Functional walking capacity was measured by 6MWT, which can also be used as an indicator of aerobic capacity. This submaximal test has been widely used due its safety, feasibility, low cost and good tolerance, which allows its application even in advanced age groups, mainly because of its self-regulated pace and possibility of pausing or interrupting the walking if necessary [14]. It is suggested that the distance walked during the 6MWT should be compared with reference values, whereas predictive equations have been developed since 1998 [33]. In Brazilian population, the mean distance walked by adults aged 20 to 80 years is 566 ± 87 m and 538 ± 95 m for men and women, respectively [33]. For individuals with musculoskeletal limitations, it is suggested the use of a quadratic prediction model, which predicts that the population studied should walk 303.51 m during the 6MWT [33]. The EDU and CON volunteers walked 368.6 ± 9.15 m and 357.5 ± 7.1 m, respectively, during the 6MWT before follow-up. Thus, it is reasonable to suggest that volunteers initial aerobic capacity were above the predicted, which may be a reason why educational program was not effective for improving 6MWT performance. Supporting this hypothesis, a previous study assessing 6MWT performance in individuals with total knee arthroplasty and OA in the contralateral knee, that had a before follow-up 6MWT walking distance lower than the population in the present study (nearly 270 m), found substantial improvement (22.6%) in walking distance after 13 weeks of resistance training [7].

Although the sample size was large, the number of male volunteers was relatively small and may not represent the entire population of men with knee OA. Thus, future studies with greater prevalence of men are needed. The greater prevalence of sedentary individuals (22% vs. 12.5%) and lower prevalence of active (21% vs. 42%) and very active individuals (2.5% vs. 11.5%) in EDU than CON at baseline is also a limitation of present study, because it may interfere in the between group difference during follow-up. However, the within group analysis suggest that the educational program was effective for reducing the prevalence of sedentary individuals, and for increasing the prevalence of active and very active individuals during follow-up.
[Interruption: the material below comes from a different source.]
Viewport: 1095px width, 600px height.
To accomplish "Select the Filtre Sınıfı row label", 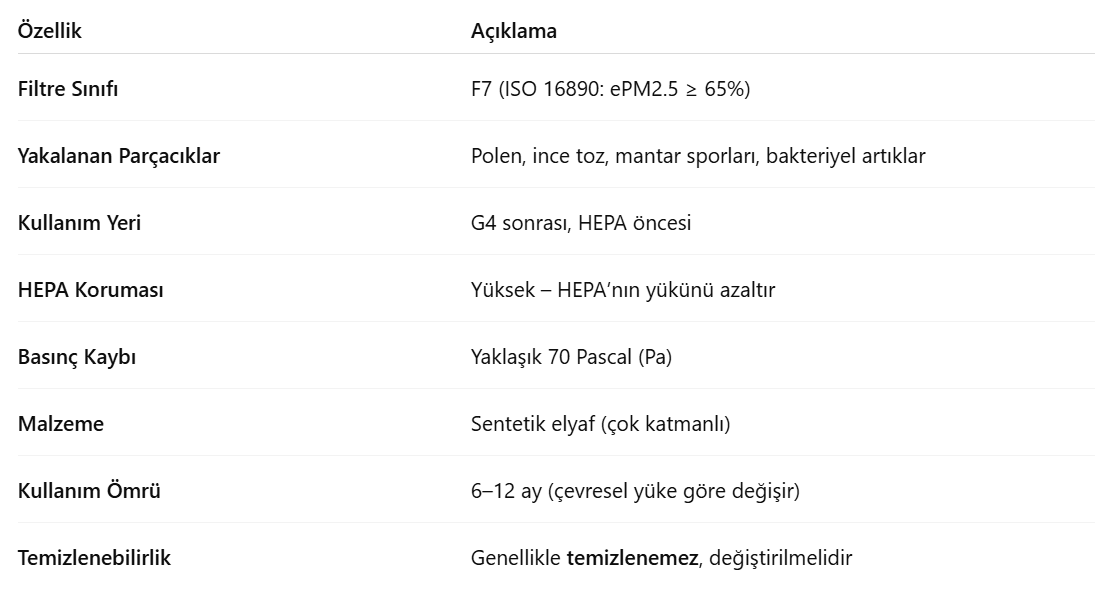I will point(68,89).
Reduced levels of functional capacity is associated with increased levels of disability, daily living dependence, hospitalization and mortality [7, 34, 35]. In this context, the functional capacity improvements observed in EDU individuals, but not in CON, suggest that the educational program of the present study may have important implications for reducing the risk of disability, daily living dependence, hospitalization and mortality.

Conclusions

The results of the present study suggest that an educational program emphasizing the recommendation for regular practice of physical exercise was effective for improving functional capacity and daily physical activity in individuals with knee OA. However, the present educational program appears to be ineffective for improving aerobic capacity.